I do agree for routine abdominal surgeries, it may not be very useful.
However, I do not see the study in my subset of patients. I guess that could be my next project.

Skeptical Scalpel said...

I appreciate your point of view. I hope you can do a study and show us that IS works for you in that setting. I would be happy to read it and blog about it.

Anonymous said...

so do you order this? curious!

Skeptical Scalpel said...

I am retired so I don't order anything. If I was still practicing, I would not order an incentive spirometer. I would tell the patient to cough and deep breathe every 30 minutes while awake and ask the nurse to leave her computer occasionally to make sure the patient was doing so.

Anonymous said...

Wow, leave their computer. Documentation is required by nurses. They work very hard. That is good that you are retired. Nurses are under the gun all the time in not only caring for their patients but documenting their care. They do bedside care as well. I see many doctors rush in and out and by the way...behind a computer mostly.

Skeptical Scalpel said...

Funny, when I talk to nurses, all they do is complain about all the useless computer charting they are required to do. I'm not saying it's their fault, but it is a fact.
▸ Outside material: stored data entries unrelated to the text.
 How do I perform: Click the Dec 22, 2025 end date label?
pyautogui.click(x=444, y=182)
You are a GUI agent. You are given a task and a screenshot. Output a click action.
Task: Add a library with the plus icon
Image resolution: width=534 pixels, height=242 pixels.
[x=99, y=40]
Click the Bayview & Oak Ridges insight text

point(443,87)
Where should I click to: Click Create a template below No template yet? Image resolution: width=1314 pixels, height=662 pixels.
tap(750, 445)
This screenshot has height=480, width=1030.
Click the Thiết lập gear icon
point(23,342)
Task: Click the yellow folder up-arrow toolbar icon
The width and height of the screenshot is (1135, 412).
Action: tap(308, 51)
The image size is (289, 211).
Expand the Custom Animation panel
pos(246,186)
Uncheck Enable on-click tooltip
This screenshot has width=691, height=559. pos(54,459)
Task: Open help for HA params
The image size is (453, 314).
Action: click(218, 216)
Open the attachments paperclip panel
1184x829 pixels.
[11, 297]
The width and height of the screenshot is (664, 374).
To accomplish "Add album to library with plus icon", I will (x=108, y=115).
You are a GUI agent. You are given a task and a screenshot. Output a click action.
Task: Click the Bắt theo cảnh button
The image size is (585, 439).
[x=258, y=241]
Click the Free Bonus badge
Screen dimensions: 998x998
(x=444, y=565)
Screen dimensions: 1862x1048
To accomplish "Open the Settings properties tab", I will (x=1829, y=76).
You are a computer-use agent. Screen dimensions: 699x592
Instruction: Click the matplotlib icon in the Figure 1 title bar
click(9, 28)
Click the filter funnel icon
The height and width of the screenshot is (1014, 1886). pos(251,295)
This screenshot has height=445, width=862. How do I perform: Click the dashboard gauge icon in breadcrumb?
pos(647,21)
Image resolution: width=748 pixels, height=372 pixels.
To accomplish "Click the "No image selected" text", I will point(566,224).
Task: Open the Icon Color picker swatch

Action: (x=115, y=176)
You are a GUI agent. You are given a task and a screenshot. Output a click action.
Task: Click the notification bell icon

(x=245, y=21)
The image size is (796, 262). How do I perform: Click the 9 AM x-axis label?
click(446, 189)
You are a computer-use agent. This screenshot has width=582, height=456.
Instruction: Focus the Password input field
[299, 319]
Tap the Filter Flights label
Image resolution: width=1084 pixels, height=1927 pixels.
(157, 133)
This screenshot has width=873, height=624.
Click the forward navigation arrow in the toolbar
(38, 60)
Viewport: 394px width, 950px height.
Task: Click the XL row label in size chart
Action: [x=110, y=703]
The electronic medical record has caused both doctors and nurses to be slaves to the computer.

uzeeb said...

I broke 4 ribs and 3 ribs a few years after that at one point in my career training horses. Having a spirometry goal was very useful for me. You might be surprised to learn how many patients actually do use them and feel they are helpful.😉 Agree with Rugger MD

Skeptical Scalpel said...

Uzeeb, I appreciate your comments but the research is what it is. Maybe you were more compliant or maybe you would have recovered anyway.

Unknown said...

I know this is an old post, but as an RT with many years experience, I can say with authority that money wasted on IS can be better spent. There is no reimbursement for it, and it's akin to snake oil, as far as effectiveness. Coughing, diaphragmatic breathing, and mobility are the golds standard. If mobility is not possible, PEP therapy is best option. "We've always done it that way" is never an excuse to continue bad practices.

Skeptical Scalpel said...

Unknown, needless to say, I agree with you.